[PROBLEM TO SOLVE]
Output all of the records word for word and drop the images.

--- EXTRACTED ENTRIES Enclosed Below ---

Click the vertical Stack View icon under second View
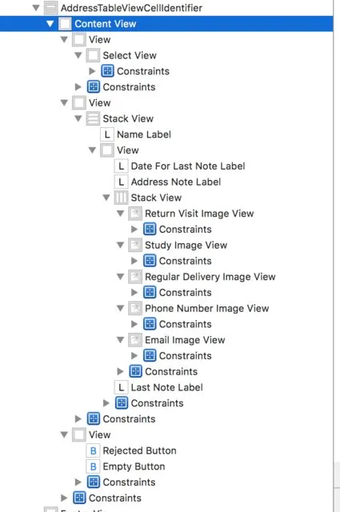 click(x=93, y=118)
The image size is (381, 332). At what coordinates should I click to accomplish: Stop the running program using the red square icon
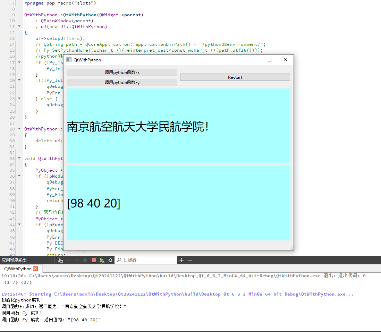pyautogui.click(x=93, y=260)
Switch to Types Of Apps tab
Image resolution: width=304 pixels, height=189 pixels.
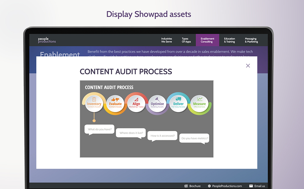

--- End of Enclosed EXTRACTED ENTRIES ---

[ANSWER FOR THE TASK]
Click the vertical Stack View icon under second View
 click(x=93, y=118)
The image size is (381, 332). At what coordinates should I click to accomplish: Stop the running program using the red square icon
pyautogui.click(x=93, y=260)
Switch to Types Of Apps tab
Image resolution: width=304 pixels, height=189 pixels.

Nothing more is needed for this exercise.